Há mudanças positivas e negativas e essas têm sido abordadas com alguma frequência por aqui. Mas há uma que altera e muito a realidade do Grande Circo que é a entrada de novas marcas. A Audi anunciou oficialmente no fim de semana passado o ingresso na F1 e esperava-se que o anúncio da Porsche se seguisse. No entanto, as negociações com a Red Bull terão estagnado, pelo que ainda não é garantido a aliança Red Bull – Porsche avance. Mas apenas a entrada da Audi é um sinal claro de saúde da competição. E não é fácil vermos este tipo de sinal tão positivo no desporto motorizado. A indústria automóvel atravessa uma fase de incerteza, com a guerra na Ucrânia e todas as consequências adjacentes a colocarem um forte travão no que se pensava ser a recuperação pós-covid. A mudanças na mobilidade e a indefinição que ainda se vive poderia levar as marcas a pensar de forma cuidadosa nos investimentos. Basta ver competições como o WRC, WTCR entre outras que atravessam momentos delicados. Do lado da F1 o cenário é muito diferente. E muito disso se deve à abertura da F1 a novos públicos.

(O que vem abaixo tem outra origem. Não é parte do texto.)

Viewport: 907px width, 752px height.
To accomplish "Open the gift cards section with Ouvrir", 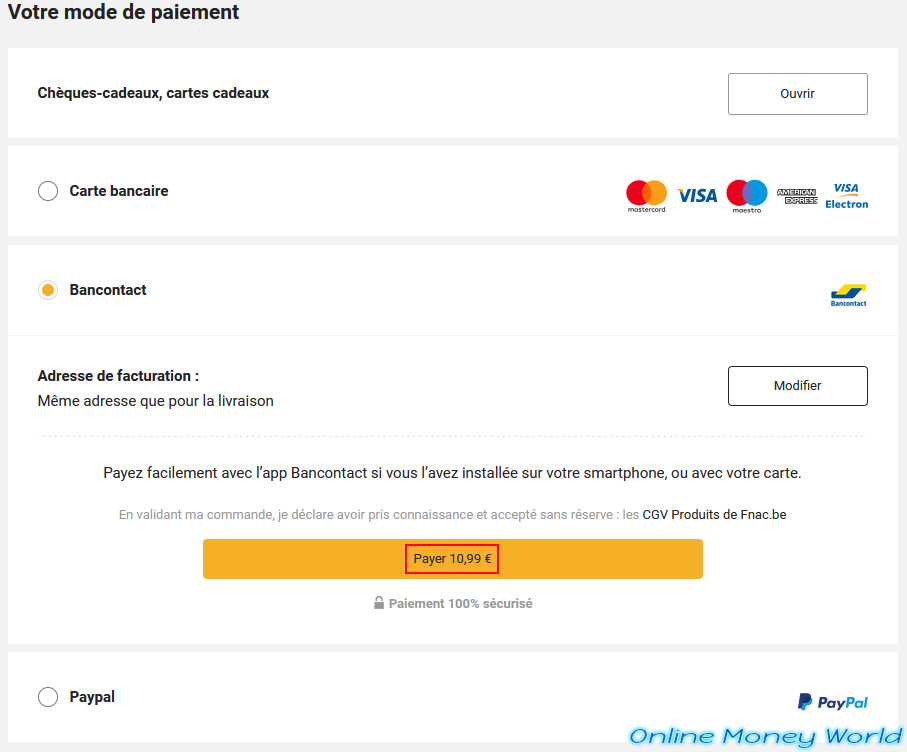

Se antes a F1 era um desporto para velhos ricos, fechado, cinzento e pouco interessante para os jovens, agora é um desporto ainda mais massificado, com um alcance global que talvez nunca tenha tido, unindo os fãs da “velha guarda” e os novos adeptos. As marcas não estão distraídas e basta ver que a Audi quer entrar na F1 para apelar também ao público jovem que agora é associado à F1. O público que faz a festa, que quer ver ao vivo e que vai começar a olhar para as marcas que correm em pista com mais atenção. A festa nos fins de semana de corridas continua a crescer e com isso vai crescer ainda mais o interesse das marcas que veem na F1 a montra ideal para se mostrarem. A Audi já confirmou, esperamos pela Porsche e veremos se não teremos mais surpresas a médio prazo.